Combining preference lists into a single ranking is known as rank aggregation. This problem has a rich history in the fields of information retrieval (Dwork et al., 2001a) and theory of social choice (Copeland, 1951). In these contexts, the main focus is on the ‘correctness’ of the resulting ranking. For example, in elections it is critical that each vote gets counted and represented in the final result. However, finding the best ranking is often computationally very expensive, for example the one that minimizes the misplacement or so-called ‘bubble sort distance’, and thus applicable only for a relatively small class of problems. (Dwork et al., 2001b; Pihur et al., 2007).

Data from high-throughput genomic experiments usually contains a significant proportion of noise and thus ‘correctness’ is not right objective for these kinds of studies. For such settings, a good rank aggregation method must be robust enough to find a relevant ranking even in the presence of unreliable or irrelevant inputs. Since it possible that all rankings are meaningless in the context of a particular study, the method should also quantify the reliability or significance of the results. Finally, the method should be applicable also for partial or top rankings only, since full rankings are often unavailable, e.g. gene lists derived from articles or various tools and databases.

In this article, we propose a novel rank aggregation method based on order statistics that achieves all described objectives. Stuart et al. (2003) were the first to utilize order statistics in rank aggregation. The computational scheme for their method was further optimized by Aerts et al. (2006). This algorithm compares the actual rankings with the expected behavior of uncorrelated rankings, re-ranks the items and assigns significance scores. While being robust to noise, this method requires simulations to define significance thresholds (Aerts et al., 2006) and does not support incomplete lists.

To overcome these limitations, we propose a new algorithm that is both computationally efficient and statistically stable. For each item, the algorithm looks at how the item is positioned in the ranked lists and compares this to the baseline case where all the preference lists are randomly shuffled. As a result, we assign a P-value for all items, showing how much better it is positioned in the ranked lists than expected by chance. This P-value is used both for re-ranking the items and deciding their significance.

Your objective >>
Reproduce the passage on rank aggregation above word for word, in full.

Records >>
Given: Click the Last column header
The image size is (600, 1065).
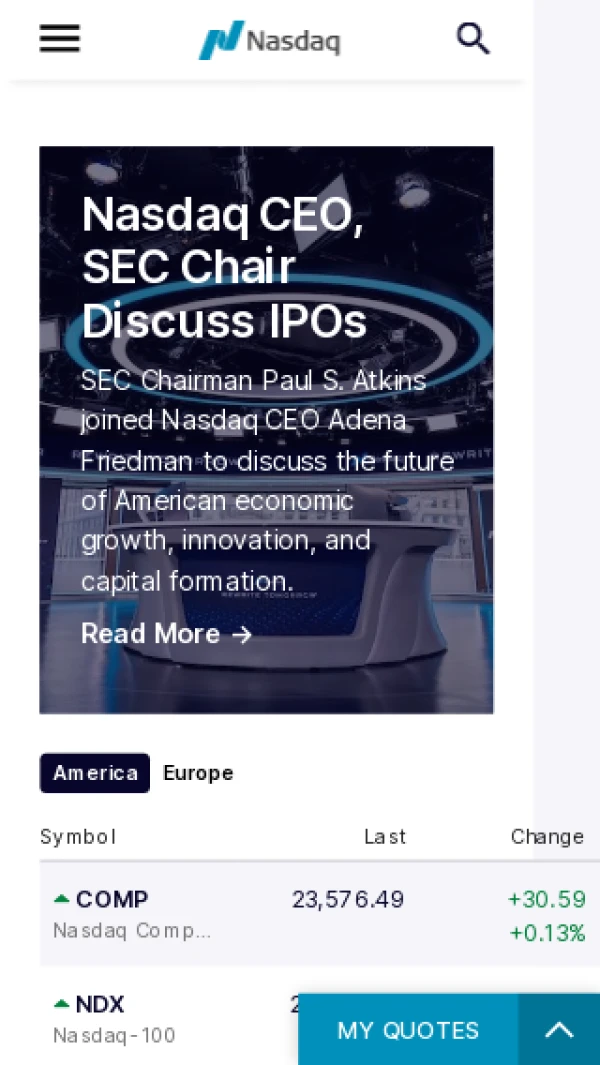Looking at the screenshot, I should tap(385, 837).
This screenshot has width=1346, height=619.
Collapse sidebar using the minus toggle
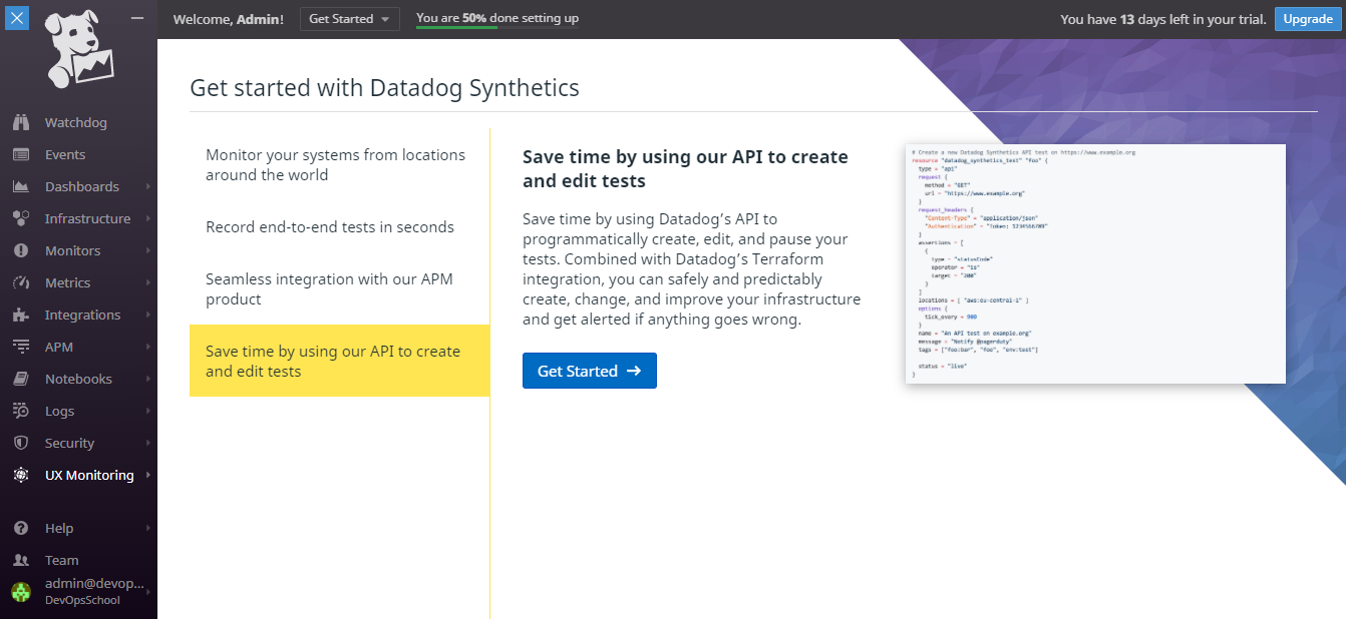click(137, 18)
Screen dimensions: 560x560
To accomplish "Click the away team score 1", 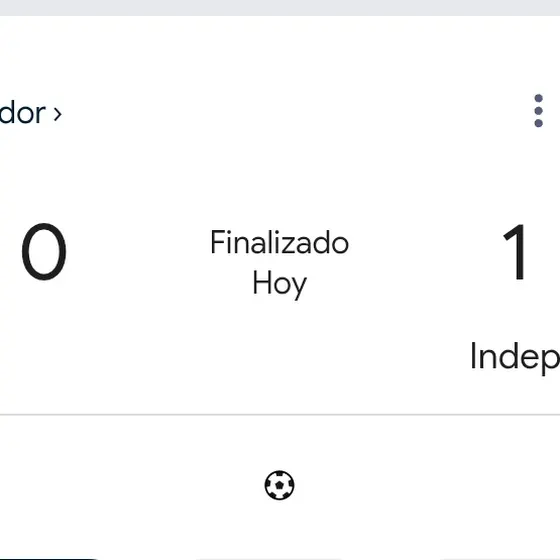I will click(x=514, y=252).
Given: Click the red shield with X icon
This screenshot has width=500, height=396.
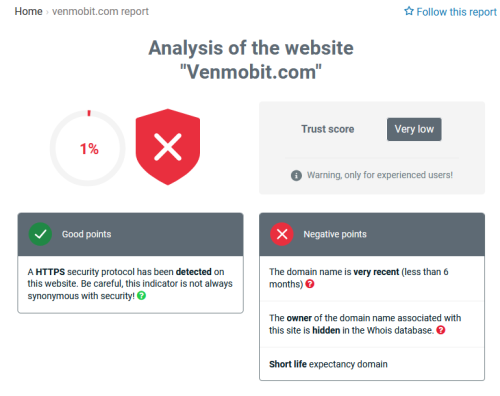Looking at the screenshot, I should click(168, 147).
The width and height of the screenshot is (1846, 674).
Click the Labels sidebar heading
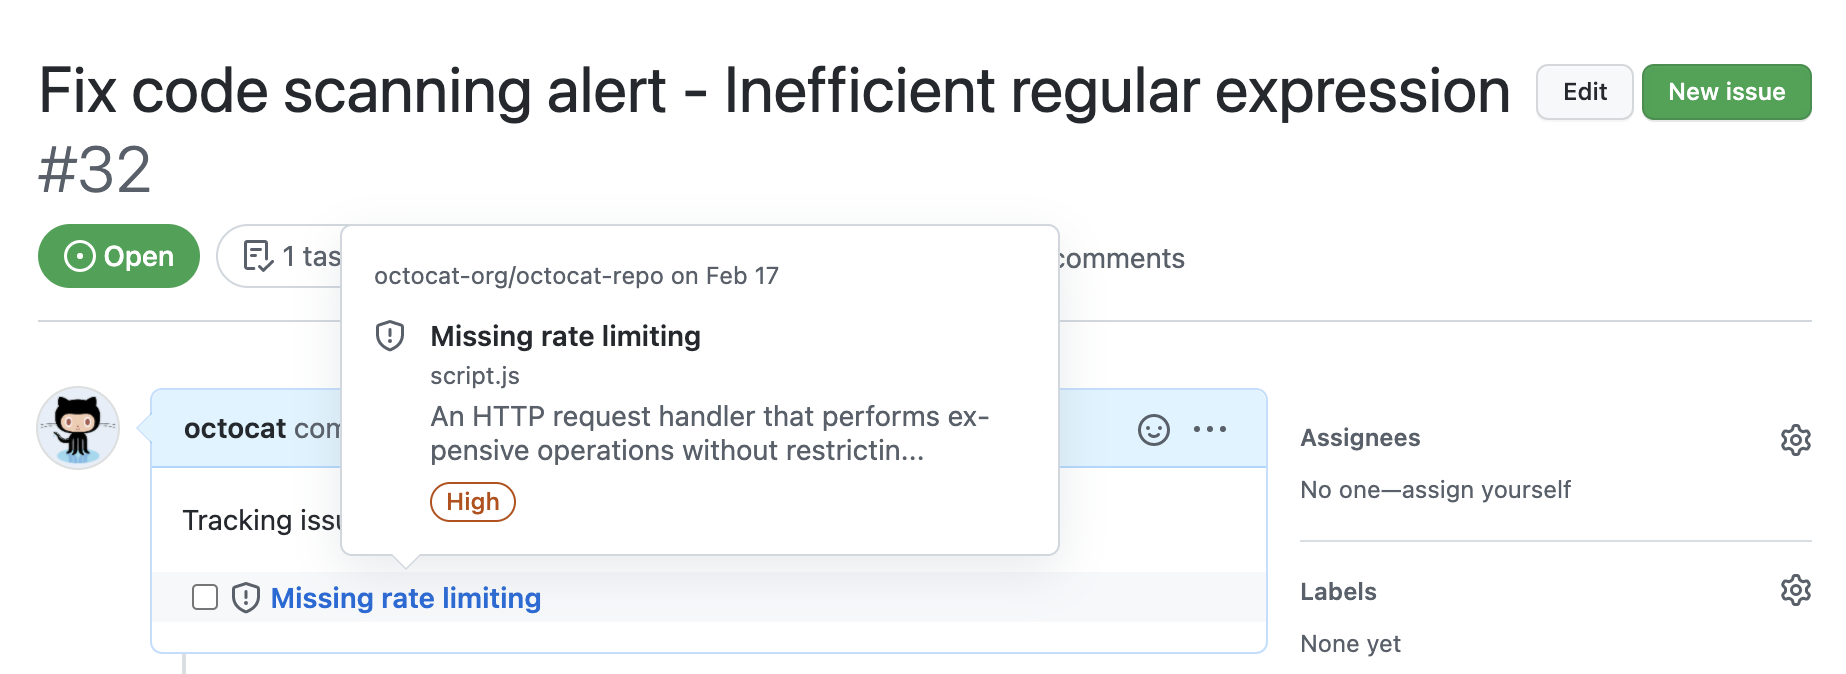pyautogui.click(x=1338, y=592)
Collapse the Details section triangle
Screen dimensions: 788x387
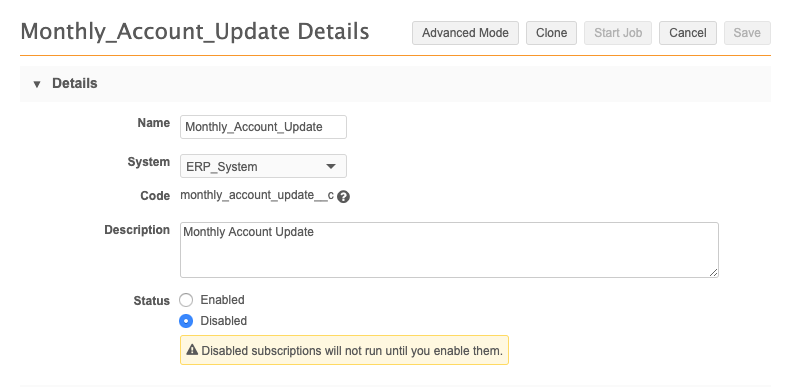[x=37, y=84]
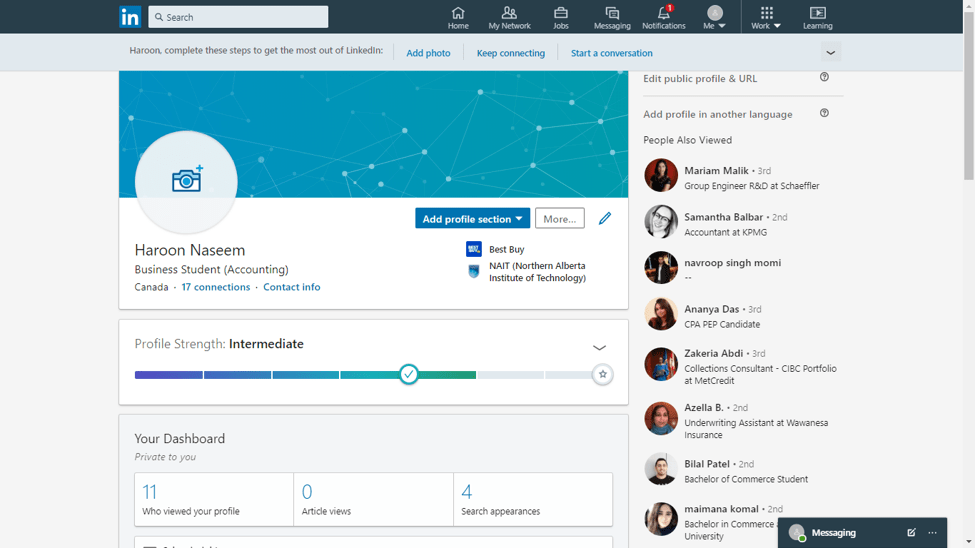The height and width of the screenshot is (548, 975).
Task: Click the LinkedIn logo icon
Action: click(130, 17)
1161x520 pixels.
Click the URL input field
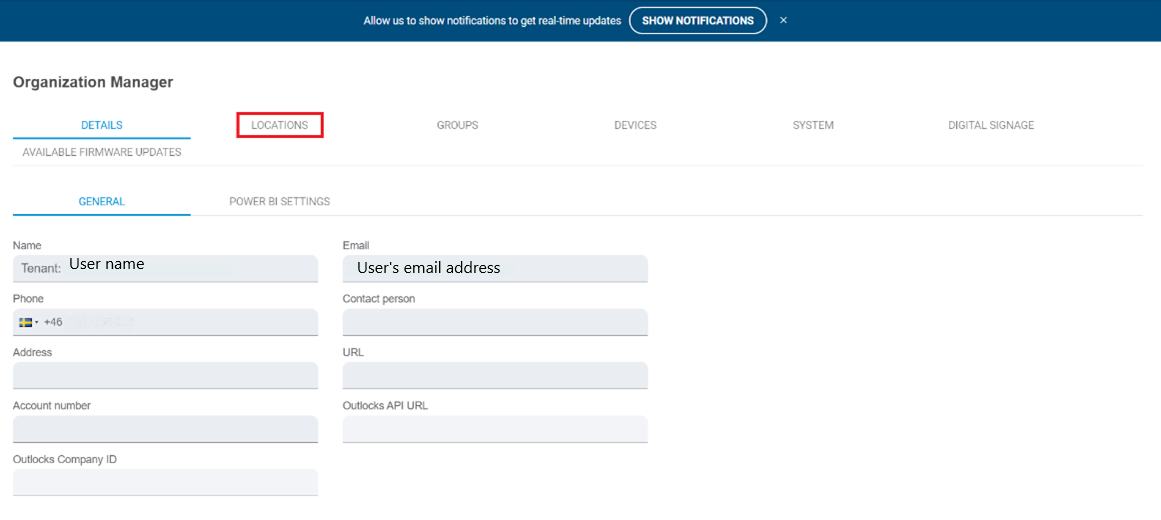[x=495, y=376]
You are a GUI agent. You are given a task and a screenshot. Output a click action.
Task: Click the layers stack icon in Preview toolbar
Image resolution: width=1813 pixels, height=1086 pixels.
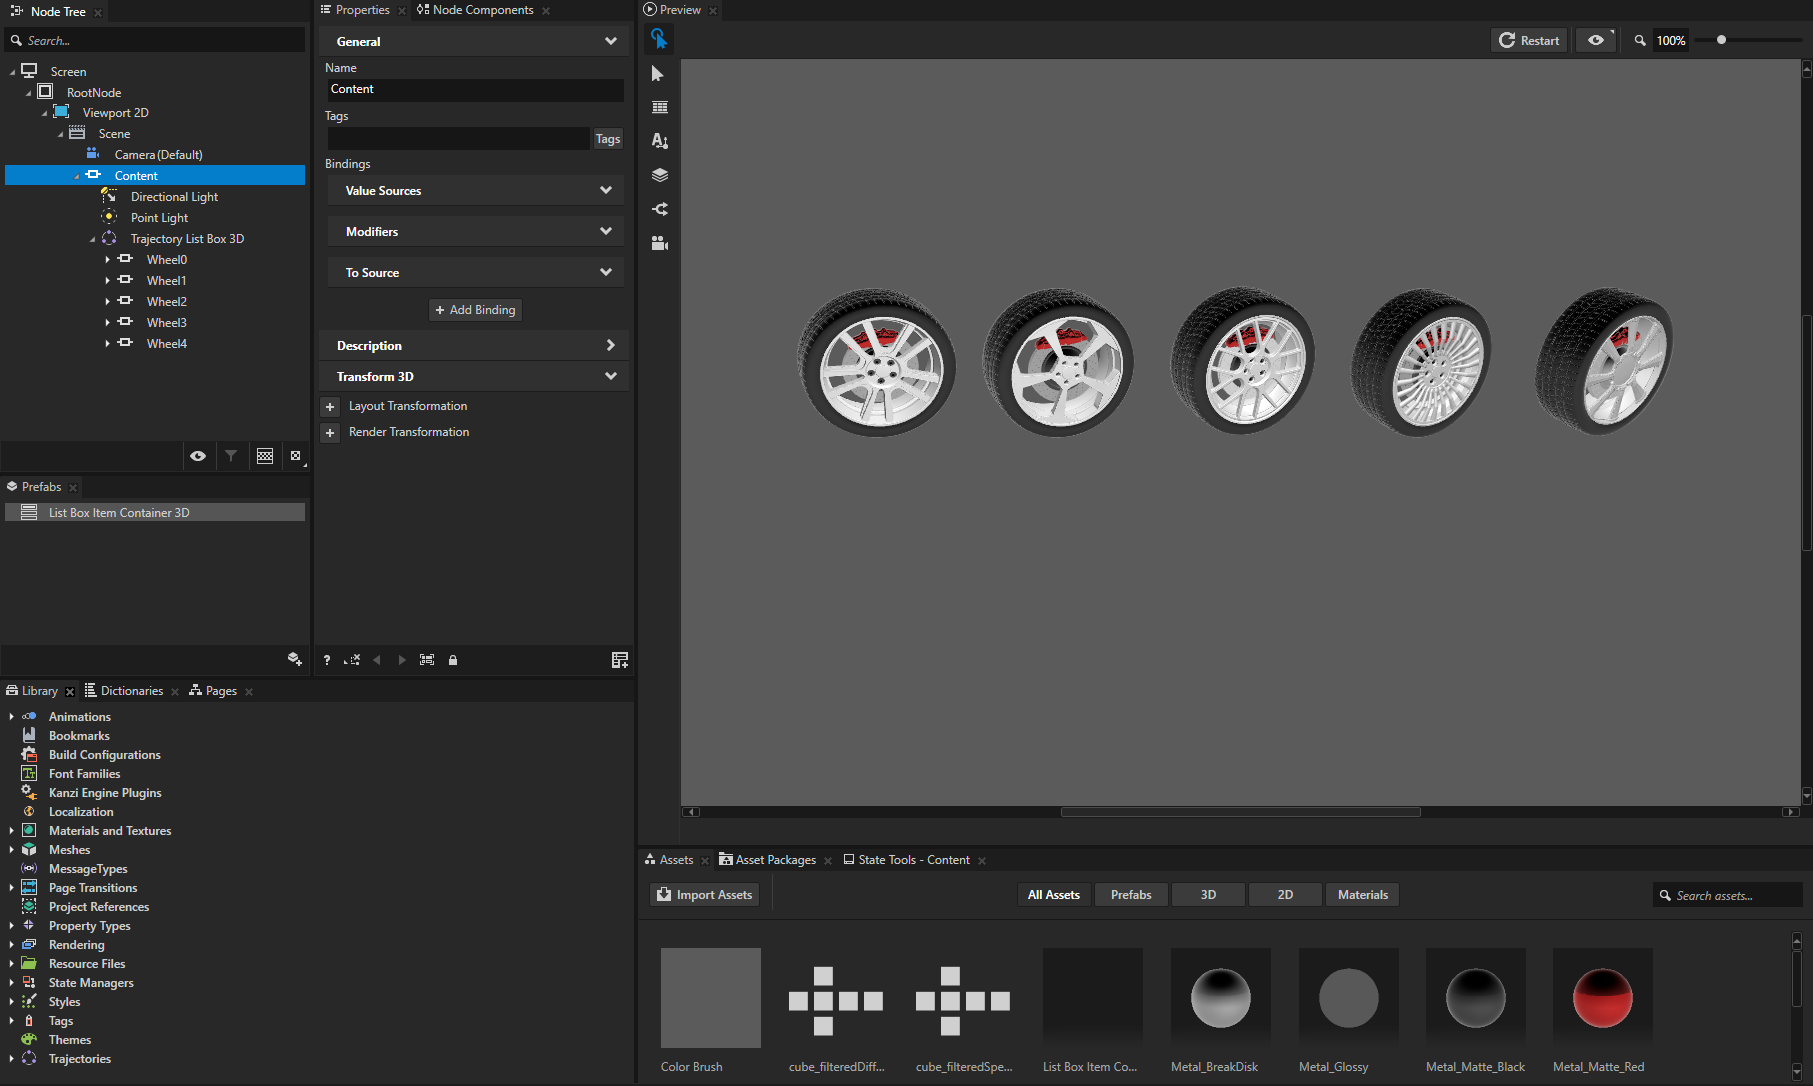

Output for this exercise >>
Combining preference lists into a single ranking is known as rank aggregation. This problem has a rich history in the fields of information retrieval (Dwork et al., 2001a) and theory of social choice (Copeland, 1951). In these contexts, the main focus is on the ‘correctness’ of the resulting ranking. For example, in elections it is critical that each vote gets counted and represented in the final result. However, finding the best ranking is often computationally very expensive, for example the one that minimizes the misplacement or so-called ‘bubble sort distance’, and thus applicable only for a relatively small class of problems. (Dwork et al., 2001b; Pihur et al., 2007).

Data from high-throughput genomic experiments usually contains a significant proportion of noise and thus ‘correctness’ is not right objective for these kinds of studies. For such settings, a good rank aggregation method must be robust enough to find a relevant ranking even in the presence of unreliable or irrelevant inputs. Since it possible that all rankings are meaningless in the context of a particular study, the method should also quantify the reliability or significance of the results. Finally, the method should be applicable also for partial or top rankings only, since full rankings are often unavailable, e.g. gene lists derived from articles or various tools and databases.

In this article, we propose a novel rank aggregation method based on order statistics that achieves all described objectives. Stuart et al. (2003) were the first to utilize order statistics in rank aggregation. The computational scheme for their method was further optimized by Aerts et al. (2006). This algorithm compares the actual rankings with the expected behavior of uncorrelated rankings, re-ranks the items and assigns significance scores. While being robust to noise, this method requires simulations to define significance thresholds (Aerts et al., 2006) and does not support incomplete lists.

To overcome these limitations, we propose a new algorithm that is both computationally efficient and statistically stable. For each item, the algorithm looks at how the item is positioned in the ranked lists and compares this to the baseline case where all the preference lists are randomly shuffled. As a result, we assign a P-value for all items, showing how much better it is positioned in the ranked lists than expected by chance. This P-value is used both for re-ranking the items and deciding their significance.